Apesar de amplamente difundida na prática comercial, essa cobrança gera forte controvérsia jurídica. O ponto central é saber se o risco do controle de consumo pode ser transferido ao consumidor ou se permanece como responsabilidade do fornecedor, que organiza e lucra com a atividade econômica.
2. A comanda como instrumento de controle interno
Do ponto de vista jurídico, a comanda não constitui contrato nem título de dívida do consumidor. Ela é, na realidade, um instrumento interno de organização do estabelecimento, criado para facilitar o controle de pedidos e o fechamento da conta. Sendo um mecanismo operacional do fornecedor, a guarda, administração e segurança desse sistema pertencem ao próprio negócio.

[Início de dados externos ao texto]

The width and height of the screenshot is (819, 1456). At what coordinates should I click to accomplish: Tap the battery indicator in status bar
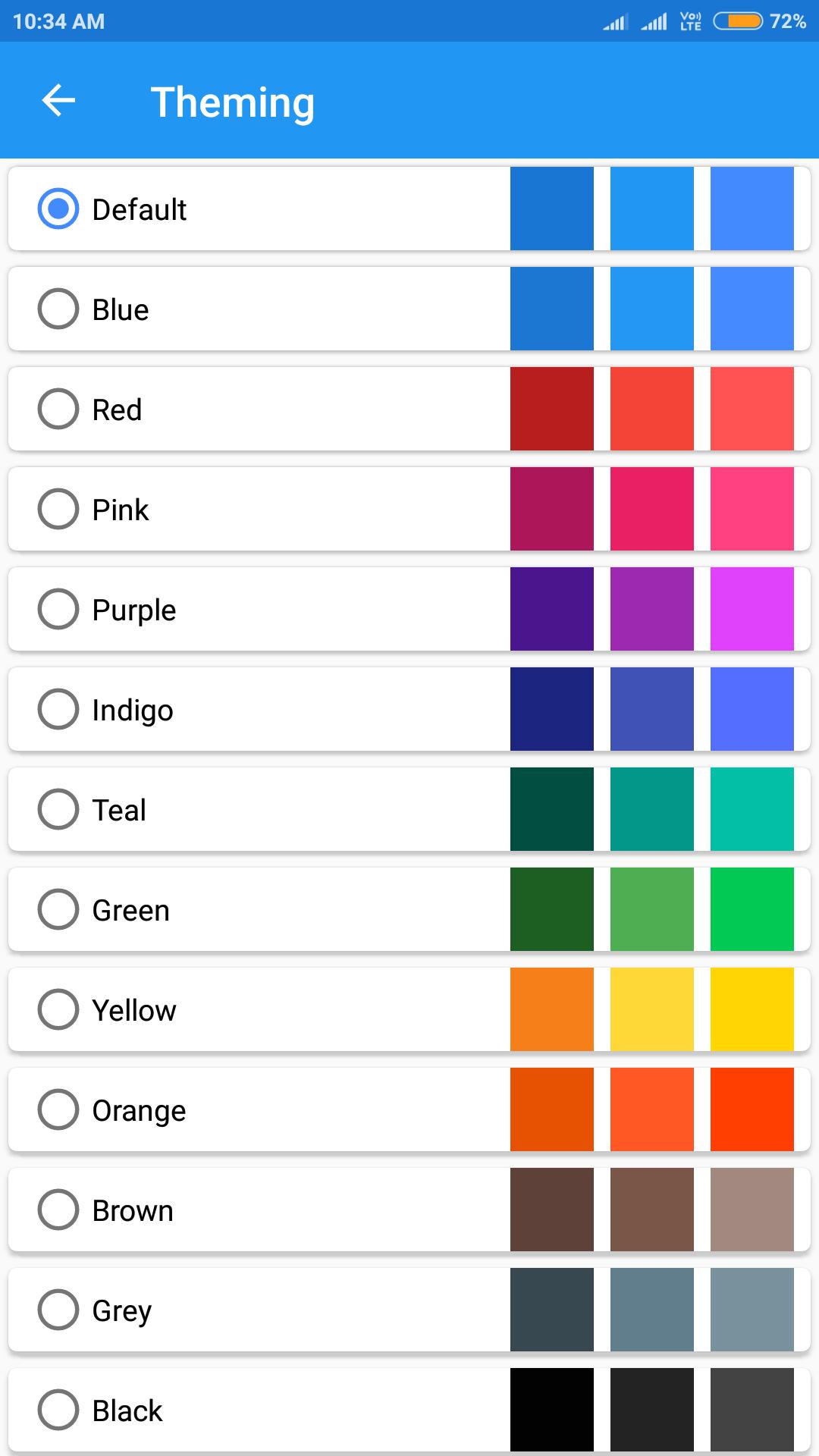pos(737,21)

Quando o restaurante decide adotar comandas físicas, digitais ou qualquer outro método de controle, assume os riscos inerentes ao sistema escolhido. Transferir ao cliente o custo de falhas desse controle significa deslocar indevidamente o risco da atividade econômica, prática incompatível com a lógica do Direito do Consumidor.
3. O entendimento do Código de Defesa do Consumidor
O Código de Defesa do Consumidor veda práticas que imponham vantagem excessiva ao fornecedor ou que coloquem o consumidor em desvantagem exagerada. A cobrança automática de multa pela perda da comanda se enquadra justamente nesse cenário, pois presume culpa do cliente sem prova de consumo adicional e sem possibilidade real de contestação.

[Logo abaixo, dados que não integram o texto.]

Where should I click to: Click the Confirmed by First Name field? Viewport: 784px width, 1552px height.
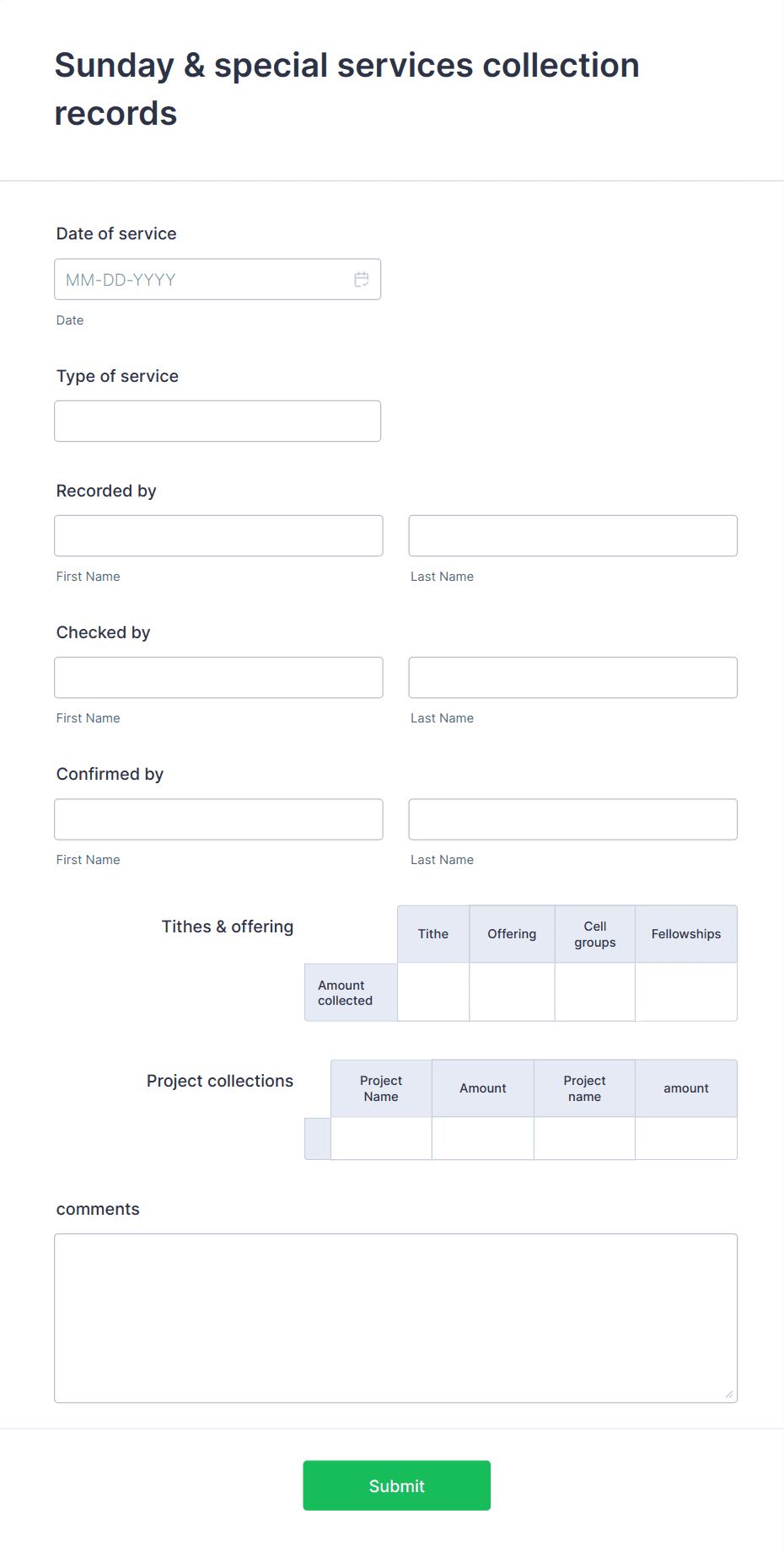coord(217,819)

A jurisprudência tem reconhecido que o estabelecimento deve comprovar o que foi efetivamente consumido, não podendo fixar valores arbitrários como punição. A cobrança pré-estabelecida funciona, na prática, como cláusula penal unilateral, sem transparência e sem base contratual legítima.

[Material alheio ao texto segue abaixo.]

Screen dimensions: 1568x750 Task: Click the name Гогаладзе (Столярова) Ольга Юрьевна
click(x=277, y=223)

4. O problema da inversão do ônus e da presunção de culpa
Quando a casa comercial exige o pagamento de multa, ela inverte indevidamente a lógica jurídica. Em vez de provar o consumo, transfere ao cliente a obrigação de demonstrar que não consumiu além do registrado. Essa presunção automática de má-fé viola princípios básicos da proteção do consumidor, especialmente a boa-fé objetiva e o dever de informação.
Além disso, muitos estabelecimentos utilizam a ameaça da multa para pressionar o pagamento imediato, explorando o constrangimento social do momento. Esse tipo de prática pode configurar abuso e, em situações extremas, gerar direito à indenização por dano moral.
5. Segurança do estabelecimento e alternativas legítimas
Nada impede que restaurantes adotem medidas para evitar fraudes ou perdas, como sistemas digitais, conferência de pedidos, integração entre caixa e atendimento ou identificação eletrônica do cliente. O que o ordenamento jurídico não admite é que a ineficiência desses mecanismos seja compensada por cobranças automáticas impostas ao consumidor.
O risco do negócio — inclusive o risco de falhas operacionais — pertence ao fornecedor. Esse princípio é central nas relações de consumo e impede que o empresário transforme dificuldades administrativas em penalidade financeira ao cliente.
6. Conclusão: multa por perda da comanda não encontra amparo legal
A perda da comanda não autoriza cobrança de multa pré-fixada nem estimativas arbitrárias de consumo. O restaurante tem o dever de apurar o que foi efetivamente solicitado e cobrar apenas o valor correspondente aos produtos consumidos.
Em termos jurídicos, o entendimento é claro: a comanda é ferramenta interna do estabelecimento, e o consumidor não pode pagar pelo risco operacional de quem presta o serviço. A prática de impor multas, embora comum, tende a ser reconhecida como abusiva à luz do Direito do Consumidor.